Signé par Patricia GONZALEZ, présidente, et par Clémence RUILLAT, greffière, auquel la minute a été remise par le magistrat signataire.

* * * *

EXPOSÉ DU LITIGE

Suivant bon de commande signé le 7 octobre 2015, la SASU Valmy (ci-après la société Valmy) a fait l'acquisition auprès de la SAS Hubergroup France (ci-après la société Huber France) d'un matériel Toppy Twister 100 AJ moyennant la somme de 36.000 euros HT, soit 43.056 euros TTC, dont 5.000 euros payables à la commande, 2.500 euros à la livraison, 2.500 euros à 30 jours et le solde en 24 virements de 1.140 euros HT.

Le 16 février 2016, la société Huber France a établi une facture de ce montant, adressée le jour-même à la société Valmy.

Lors de la livraison, la société Valmy a fait procéder à son contrôle par la société Apave le 2 mars 2016 laquelle a établi un relevé provisoire d'observations le jour même.

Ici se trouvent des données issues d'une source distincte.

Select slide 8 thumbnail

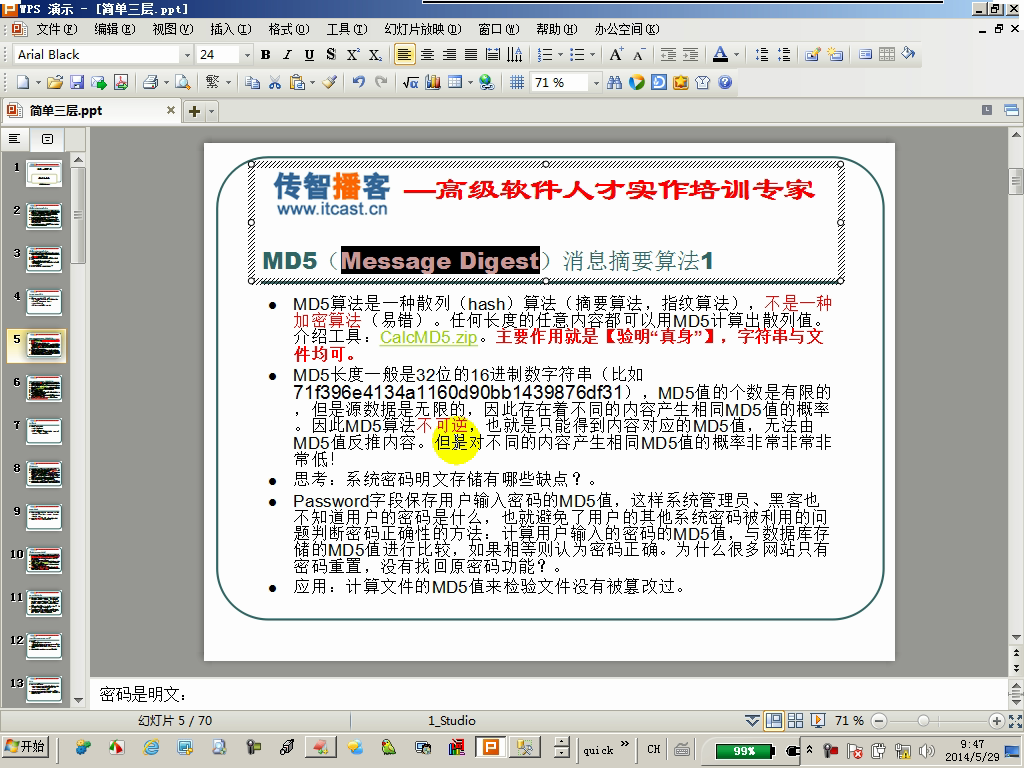point(44,475)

Aux termes d'un courriel du 4 mars 2016, la société Valmy a indiqué à la société Huber France qu'il manquait des éléments de sécurité et demandé la mise en conformité du matériel, avant de faire savoir, dans un mail du 14 juin 2016, qu'elle suspendait ses paiements dans l'attente de la réalisation des modifications nécessaires.

Par courrier du 6 juillet 2018, la société Euler Hermès, mandatée par la société Huber France aux fins de recouvrement, a mis la société Valmy en demeure de lui payer la somme de 21.916,14 euros correspondant au solde de la facture non réglée.

Le 2 août 2018, un échéancier a été convenu entre les parties pour le paiement en 13 mensualités du solde du prix du matériel alors fixé à la somme de 22.336, 71 euros, la première devant être versée le 10 août 2018.

La société Valmy a cependant considéré qu'un incident survenu dans la nuit du 2 au 3 août 2018, remettait en cause l'accord précité.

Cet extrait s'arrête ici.